─── Data provided

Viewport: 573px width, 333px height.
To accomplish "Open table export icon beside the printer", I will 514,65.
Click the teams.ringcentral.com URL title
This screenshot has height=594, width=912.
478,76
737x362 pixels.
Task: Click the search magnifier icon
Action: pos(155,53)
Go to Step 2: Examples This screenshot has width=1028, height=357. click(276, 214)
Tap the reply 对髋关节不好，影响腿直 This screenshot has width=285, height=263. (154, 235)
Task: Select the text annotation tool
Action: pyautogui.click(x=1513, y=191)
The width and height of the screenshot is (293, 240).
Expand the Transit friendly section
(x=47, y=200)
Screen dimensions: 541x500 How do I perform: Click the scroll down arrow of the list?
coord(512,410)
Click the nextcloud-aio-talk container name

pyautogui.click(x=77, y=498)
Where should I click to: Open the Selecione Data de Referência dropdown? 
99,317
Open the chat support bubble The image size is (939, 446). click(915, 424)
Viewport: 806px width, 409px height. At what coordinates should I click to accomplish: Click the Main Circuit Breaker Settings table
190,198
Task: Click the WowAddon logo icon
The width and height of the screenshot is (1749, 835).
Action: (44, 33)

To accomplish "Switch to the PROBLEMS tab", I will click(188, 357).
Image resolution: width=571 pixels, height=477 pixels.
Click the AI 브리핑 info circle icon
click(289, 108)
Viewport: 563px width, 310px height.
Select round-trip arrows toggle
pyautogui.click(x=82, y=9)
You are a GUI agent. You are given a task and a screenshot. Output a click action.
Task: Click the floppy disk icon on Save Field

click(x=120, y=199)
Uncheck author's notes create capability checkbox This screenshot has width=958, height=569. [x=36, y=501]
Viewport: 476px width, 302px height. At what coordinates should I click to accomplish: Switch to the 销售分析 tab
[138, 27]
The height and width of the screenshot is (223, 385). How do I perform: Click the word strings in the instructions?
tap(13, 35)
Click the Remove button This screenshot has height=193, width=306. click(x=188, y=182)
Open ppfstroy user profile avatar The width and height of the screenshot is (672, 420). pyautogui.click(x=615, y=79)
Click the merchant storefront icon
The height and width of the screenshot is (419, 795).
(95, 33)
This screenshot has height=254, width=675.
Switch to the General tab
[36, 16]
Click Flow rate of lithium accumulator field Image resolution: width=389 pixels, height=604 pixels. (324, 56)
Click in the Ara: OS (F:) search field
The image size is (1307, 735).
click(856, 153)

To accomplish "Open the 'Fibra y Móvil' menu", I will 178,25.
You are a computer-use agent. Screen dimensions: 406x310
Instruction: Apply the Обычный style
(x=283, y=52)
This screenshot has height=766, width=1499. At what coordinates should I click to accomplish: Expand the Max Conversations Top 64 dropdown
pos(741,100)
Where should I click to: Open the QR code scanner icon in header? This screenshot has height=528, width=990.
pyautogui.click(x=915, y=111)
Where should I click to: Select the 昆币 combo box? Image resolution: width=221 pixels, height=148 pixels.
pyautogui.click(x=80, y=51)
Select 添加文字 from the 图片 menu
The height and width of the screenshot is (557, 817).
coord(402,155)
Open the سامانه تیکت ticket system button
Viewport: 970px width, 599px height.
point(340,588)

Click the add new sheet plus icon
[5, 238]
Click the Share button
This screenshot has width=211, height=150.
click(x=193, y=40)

──────

▸ **What to produce**:
Print the records verbatim, stopping after the "Click the Remove" line.

▸ **Written answer**:
Viewport: 573px width, 333px height.
To accomplish "Open table export icon beside the printer", I will 514,65.
Click the teams.ringcentral.com URL title
This screenshot has height=594, width=912.
478,76
737x362 pixels.
Task: Click the search magnifier icon
Action: pos(155,53)
Go to Step 2: Examples This screenshot has width=1028, height=357. click(276, 214)
Tap the reply 对髋关节不好，影响腿直 This screenshot has width=285, height=263. (154, 235)
Task: Select the text annotation tool
Action: pyautogui.click(x=1513, y=191)
The width and height of the screenshot is (293, 240).
Expand the Transit friendly section
(x=47, y=200)
Screen dimensions: 541x500 How do I perform: Click the scroll down arrow of the list?
coord(512,410)
Click the nextcloud-aio-talk container name

pyautogui.click(x=77, y=498)
Where should I click to: Open the Selecione Data de Referência dropdown? 
99,317
Open the chat support bubble The image size is (939, 446). click(915, 424)
Viewport: 806px width, 409px height. At what coordinates should I click to accomplish: Click the Main Circuit Breaker Settings table
190,198
Task: Click the WowAddon logo icon
The width and height of the screenshot is (1749, 835).
Action: (44, 33)

To accomplish "Switch to the PROBLEMS tab", I will click(188, 357).
Image resolution: width=571 pixels, height=477 pixels.
Click the AI 브리핑 info circle icon
click(289, 108)
Viewport: 563px width, 310px height.
Select round-trip arrows toggle
pyautogui.click(x=82, y=9)
You are a GUI agent. You are given a task and a screenshot. Output a click action.
Task: Click the floppy disk icon on Save Field

click(x=120, y=199)
Uncheck author's notes create capability checkbox This screenshot has width=958, height=569. [x=36, y=501]
Viewport: 476px width, 302px height. At what coordinates should I click to accomplish: Switch to the 销售分析 tab
[138, 27]
The height and width of the screenshot is (223, 385). How do I perform: Click the word strings in the instructions?
tap(13, 35)
Click the Remove button This screenshot has height=193, width=306. click(x=188, y=182)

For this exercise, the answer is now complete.